Philippe Chancel a mené durant quinze ans une exploration de sites sensibles sur notre planète, pour ausculter le monde et observer les symptômes les plus alarmants de son déclin. Faire œuvre de telle manière ne correspond à aucun genre identifié dans les pratiques photographiques. C’est pourquoi DATAZONE est une invention qui parvient à englober les signes les plus tangibles de la catastrophe annoncée : écologie traumatique, désindustrialisation chaotique, revers toxiques de la modernisation. De la Chine aux États- unis, en passant par l’Afrique et l’Europe, c’est le monde entier qui hurle à nos yeux. Et aucun refuge n’est en vue.

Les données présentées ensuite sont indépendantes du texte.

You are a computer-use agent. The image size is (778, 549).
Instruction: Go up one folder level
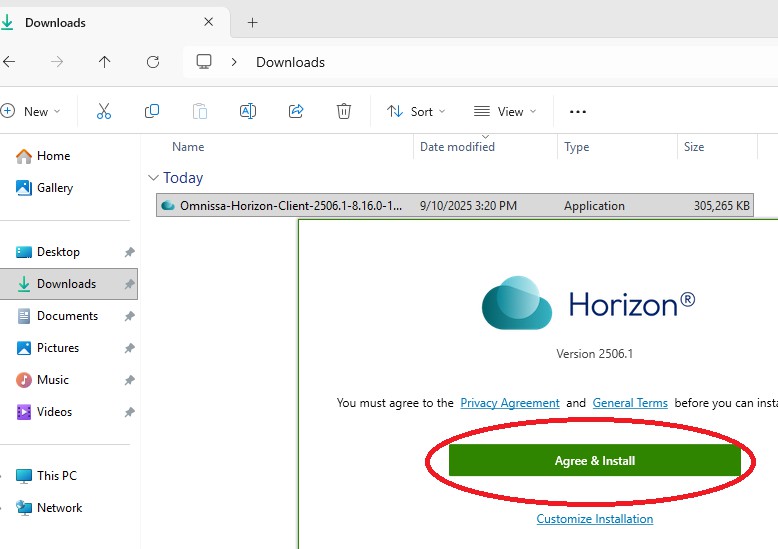click(x=105, y=62)
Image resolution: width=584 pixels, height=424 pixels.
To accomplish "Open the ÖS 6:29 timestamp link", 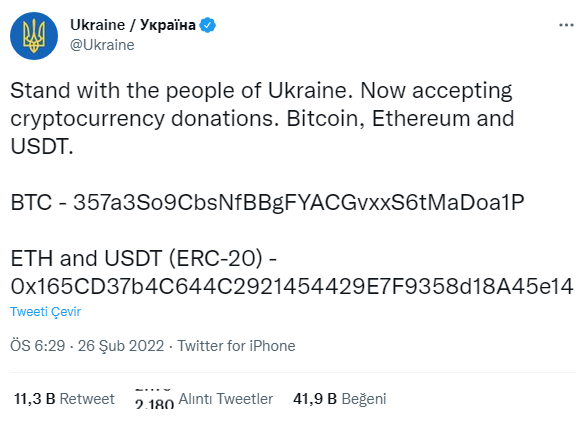I will [x=38, y=345].
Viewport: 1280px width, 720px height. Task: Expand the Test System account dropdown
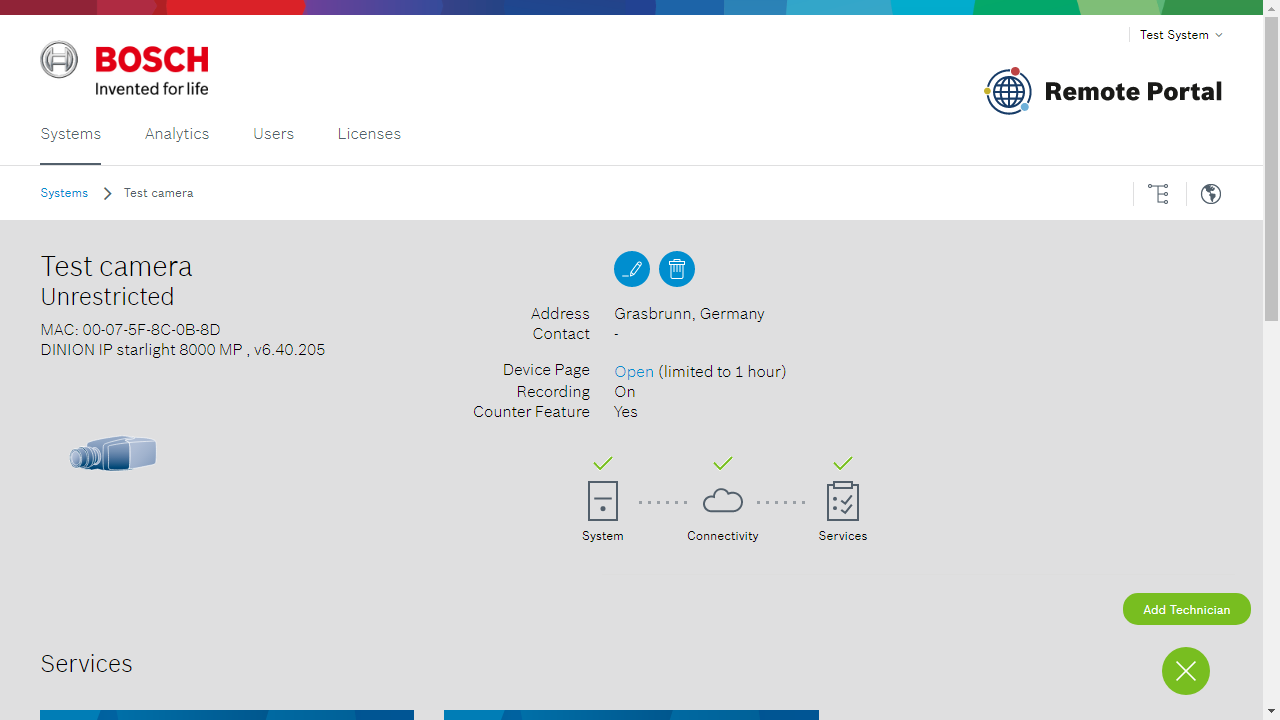click(x=1181, y=35)
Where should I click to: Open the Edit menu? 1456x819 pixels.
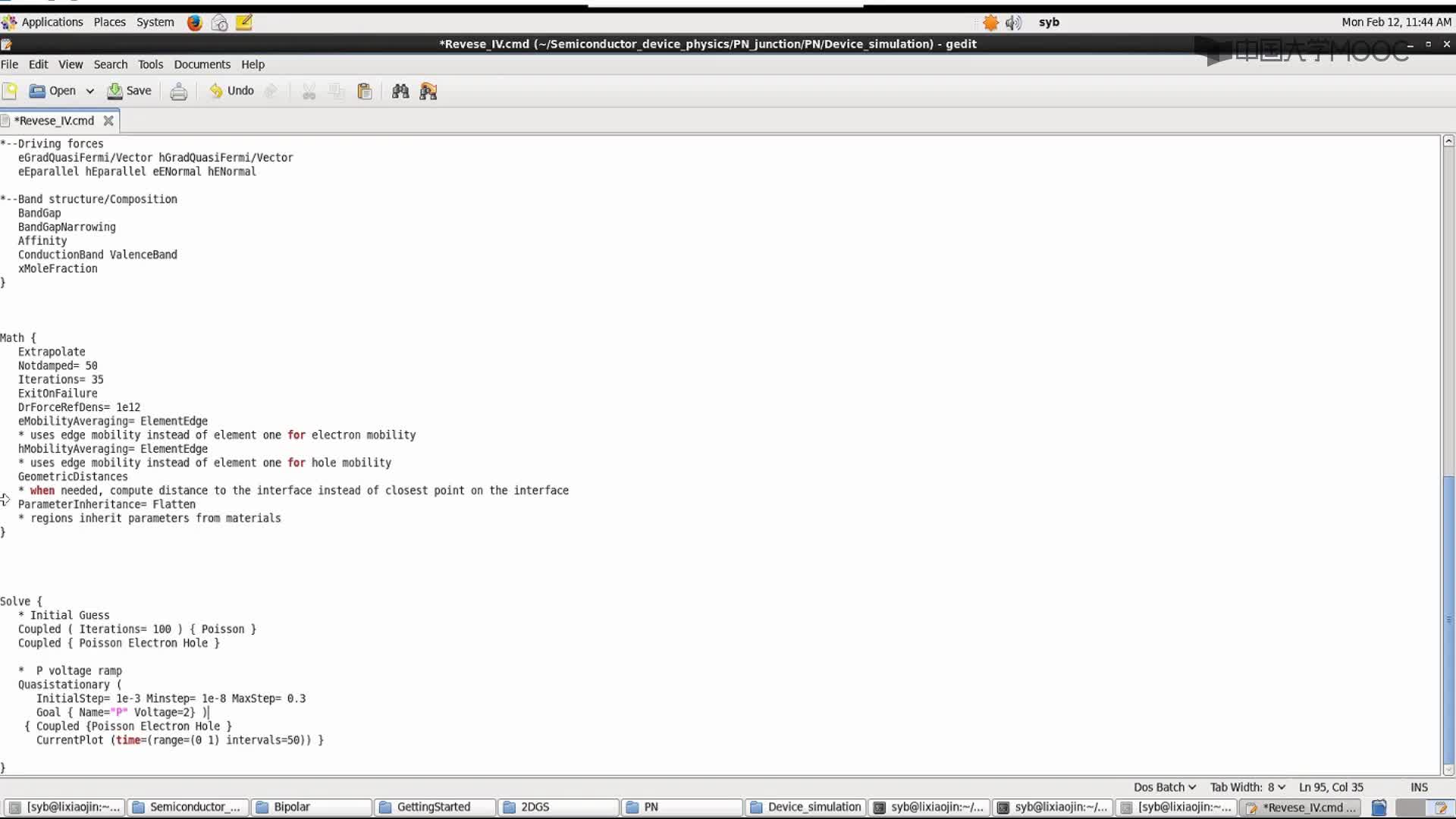pos(38,64)
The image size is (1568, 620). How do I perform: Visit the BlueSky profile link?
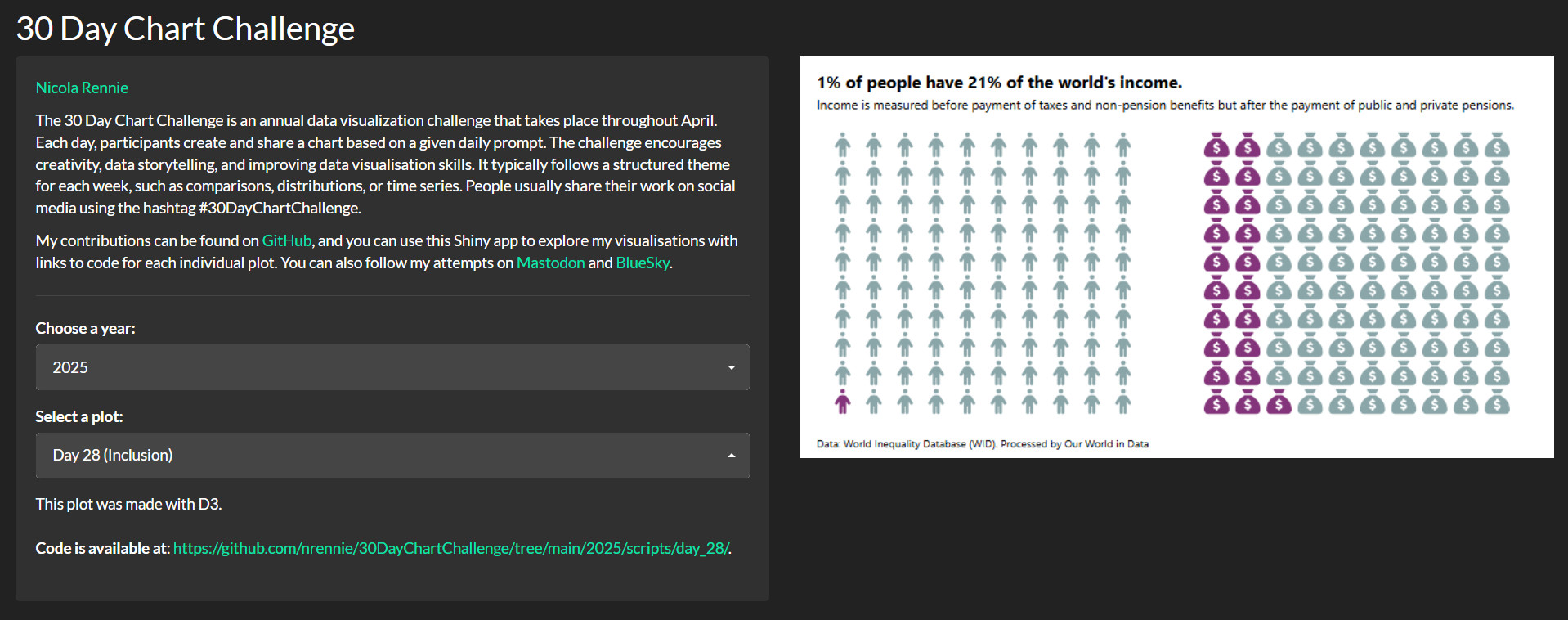pos(643,263)
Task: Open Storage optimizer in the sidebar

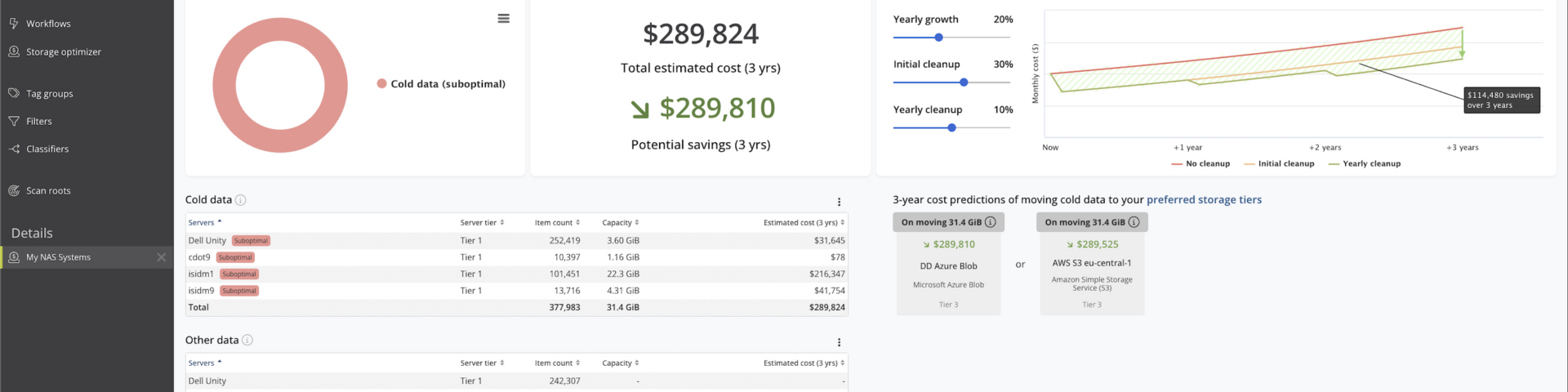Action: coord(63,52)
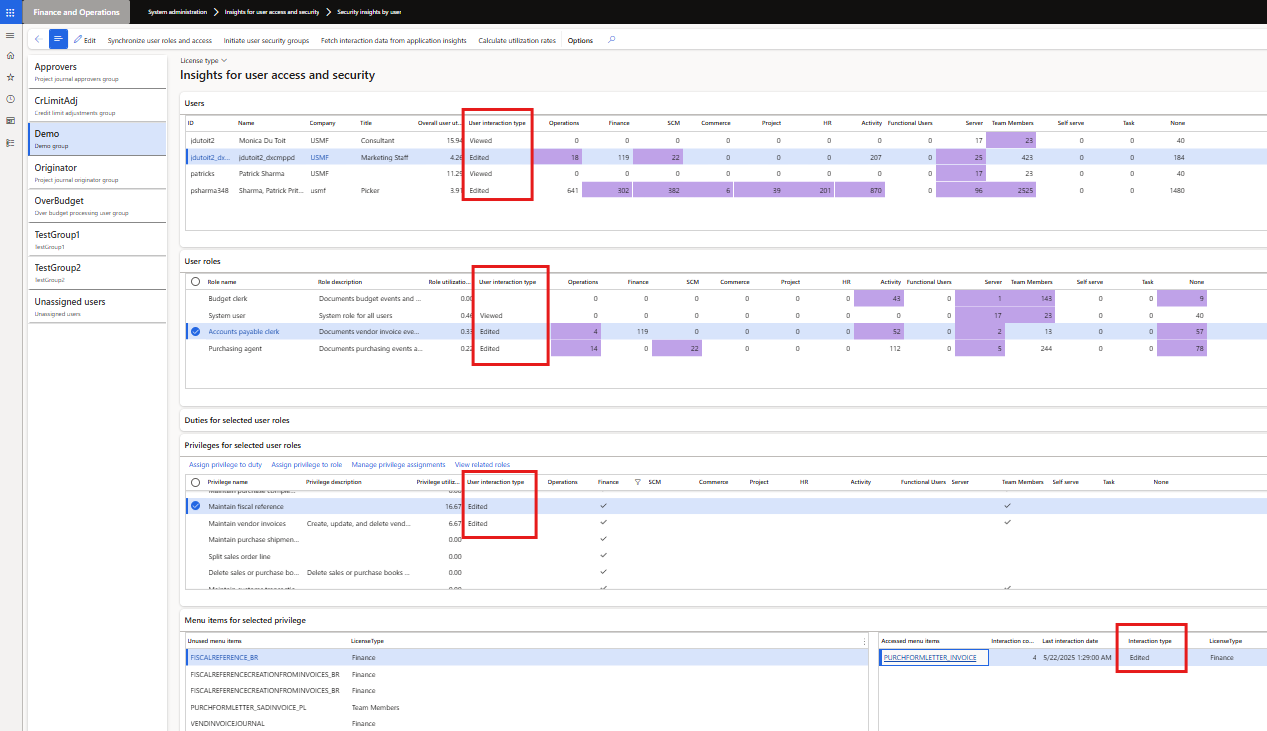Expand Duties for selected user roles section
Image resolution: width=1267 pixels, height=731 pixels.
[x=237, y=420]
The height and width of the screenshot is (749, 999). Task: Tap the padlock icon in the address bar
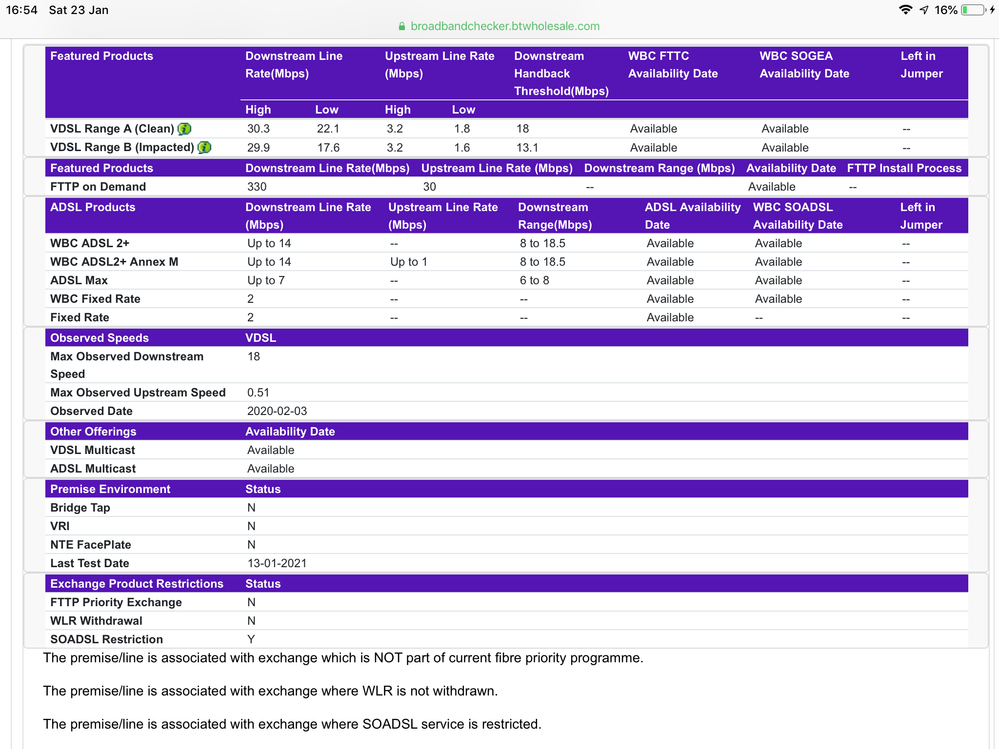pyautogui.click(x=403, y=27)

Plutôt qu’un manifeste, les 14 sites photographiés évoquent une épopée digne du Don Quichotte de Cervantes. La lutte contre l’absurde forme ainsi une fresque légendaire : la nôtre. Que peut l’image lorsque l’information n’est plus de mise ? C’est ce “trop tard” qui forme le socle de DATAZONE, et de l’avenir des ruines dont il est question. La mondialisation est une civilisation sans soleil, les hommes y survivent en attendant l’apocalypse, les régimes politiques les privant de tout recours.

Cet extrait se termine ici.